CAS Cleanup

If using an Indexed CAS along with an S3 storage backend, you can run a separate daemon to handle LRU cleanup/expiry of blobs from S3, to stay within usage quotas for example. Non-S3 backends can broadly use other mechanisms to handle expiry of old blobs.

This continuously monitors the current size of the CAS contents, and triggers cleanup if the contents reach a specified “high water mark” size. The cleanup deletes blobs (in configurably-sized chunks) in least recently used order until the size of the CAS contents reaches a specified “low water mark”, when it stops deleting and goes back to monitoring the size.

Usage

To run the cleanup daemon,

bgd cleanup --high-watermark 10G --low-watermark 7.5G --batch-size 100M \
    --sleep-interval 10 deployment.yml

The batch size and high/low water mark parameters take numbers in bytes. Shorthands for kB, MB, GB, and TB are available as K, M, G, and T respectively, as seen in the example.

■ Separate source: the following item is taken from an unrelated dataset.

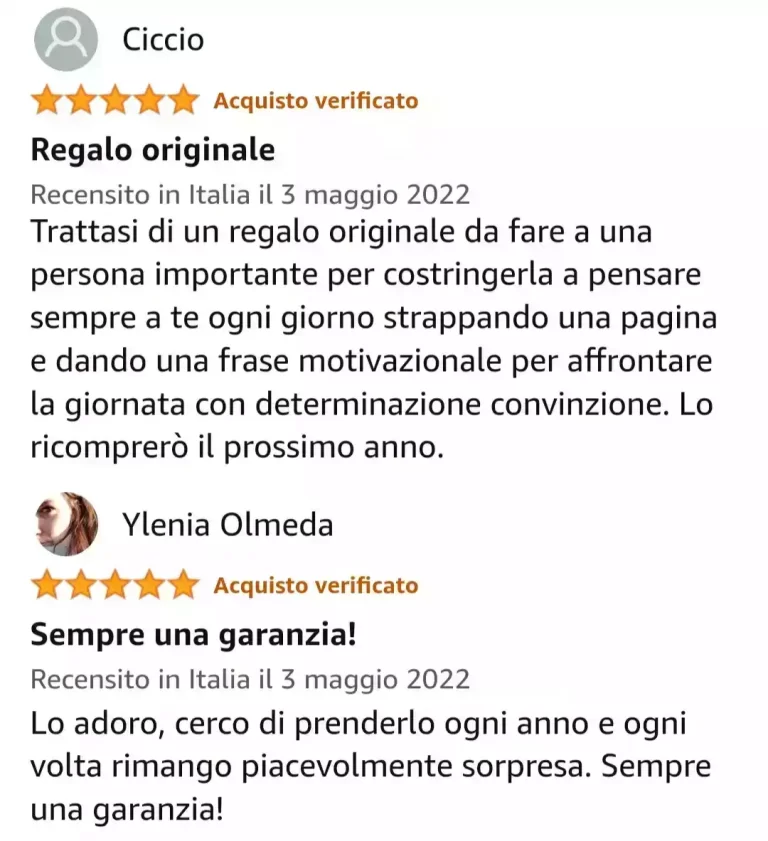Open the review titled Regalo originale
The image size is (768, 841).
[x=153, y=151]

The batch size is the minimum amount of space cleared in one go. The cleanup tool will try to remain as close as possible to the configured batch size, but depending on the size of blobs in the CAS will sometimes delete more than the specified batch at a time.

A smaller batch size adds more load to the database and the storage backend, but space will start to be actually cleared faster than with large batch sizes.

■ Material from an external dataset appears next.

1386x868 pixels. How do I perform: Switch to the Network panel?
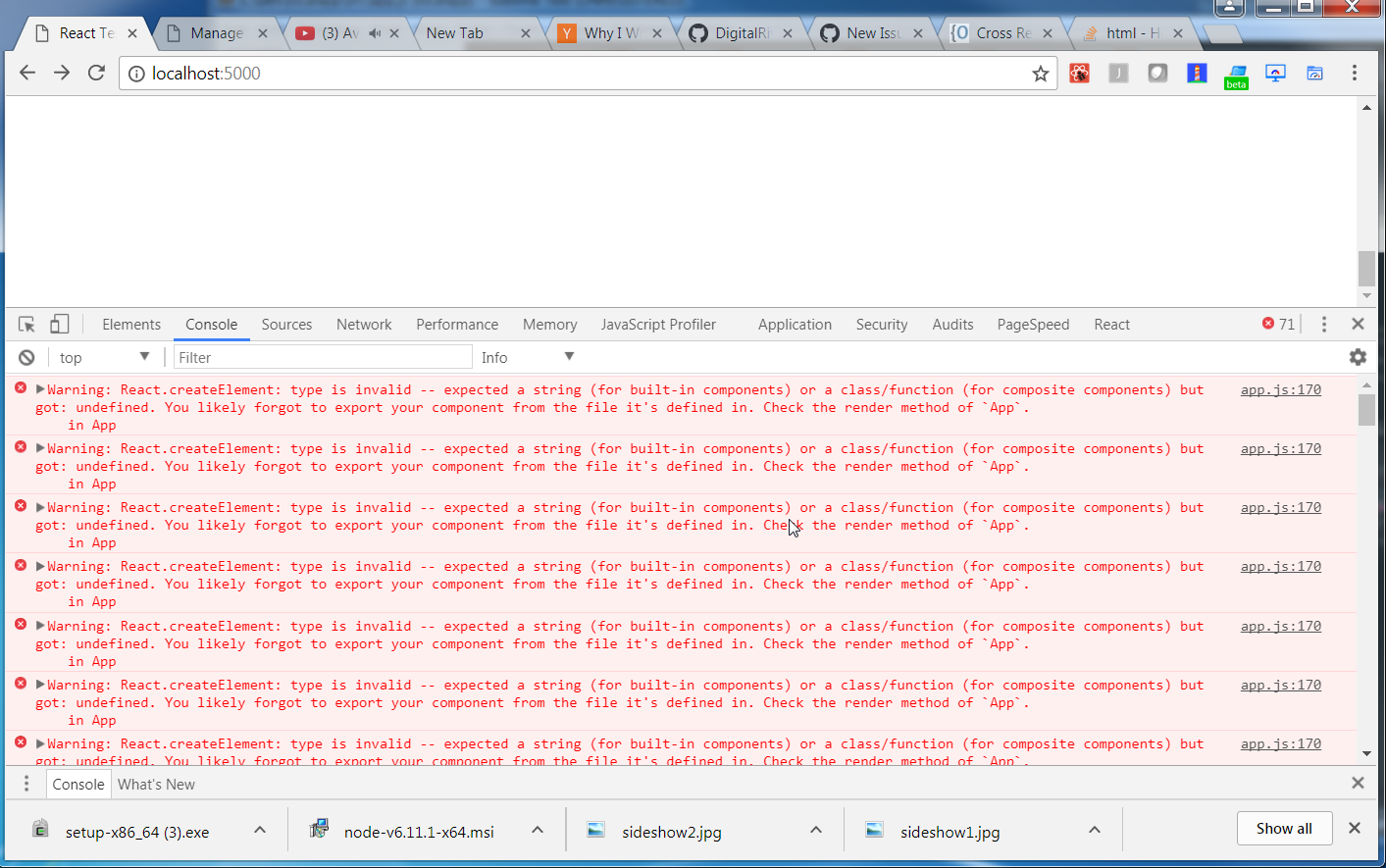[364, 324]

If the batch size is larger than the difference between the current CAS size and the low water mark, then the whole set of deletions required will be done in one batch.

The sleep interval is the time in seconds to sleep after checking whether the CAS size has reached the configured high water mark. A lower sleep interval means a more reactive cleanup, at the cost of more database load.

The configuration file used should contain the index and backend storage definitions. The easiest way to achieve this is to just use the same config file that was used to deploy the indexed CAS in the first place.

It should be noted that if monitoring is configured in the provided config file (see Automatic job pruning) then any metrics produced by the cleanup tool will be published in the configured place. If that shouldn’t be the same place as the indexed CAS metrics for whatever reason then the config will need to be changed.

Note If using a WithCache storage type and a non-distributed storage type, such as InMemoryLRU, the caches will not be cleaned up along with the backing storage. In rare cases this can cause issues. To minimize this issue, the configured cache size across all BuildGrids should be smaller than the configured low watermark.